Copy the records out again in full, keeping them identical.

■ RECORDS TO PROCESS
----------

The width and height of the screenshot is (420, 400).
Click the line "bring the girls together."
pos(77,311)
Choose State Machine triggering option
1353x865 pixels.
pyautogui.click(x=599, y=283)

----------

■ SOLUTION FOR THIS PROBLEM
The width and height of the screenshot is (420, 400).
Click the line "bring the girls together."
pos(77,311)
Choose State Machine triggering option
1353x865 pixels.
pyautogui.click(x=599, y=283)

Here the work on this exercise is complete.